Finished, I went over to Loblaws who hadn't shovelled either, obviously thinking the clear path under their overhang was sufficient to anyone's needs, and if one had to push through a sea of slush to get to the walkway, well, too bad. I hope I never have to use a wheelchair, even a motorized one. Of course there's still home delivery, and if Blawblaws persists in not having turkey roll, I may use it.

Coming home people either had shovelled or were shovelling, including in front of the vacant lot that will someday, in the far future, be yet more condos. I thanked the shoveller nicely, who grinned back at me and asked how I was doing. Obviously dire conditions bring out the best in Trawntonyans.

Finished Nancy Mitford's bio of Mme de Pompadour finally, so can put with the donatable books.

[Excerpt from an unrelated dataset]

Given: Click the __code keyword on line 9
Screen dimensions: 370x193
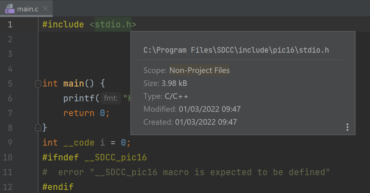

Charles Finch, The Hidden City and Kashiwaba Sachiko's The Village Beyond the Mist. The last being a veeeery distant ancestor of Spirited Away, the only semi-common element being the character who turned into Yubaba. Also did a fast skim of Witches Abroad as a library ebook because I wanted something to read at the restaurant and Kobo is iffy on the phone.

Also finished the first set of Phantom Moon Tower side stories, some of which are parseable and some of which, um, aren't.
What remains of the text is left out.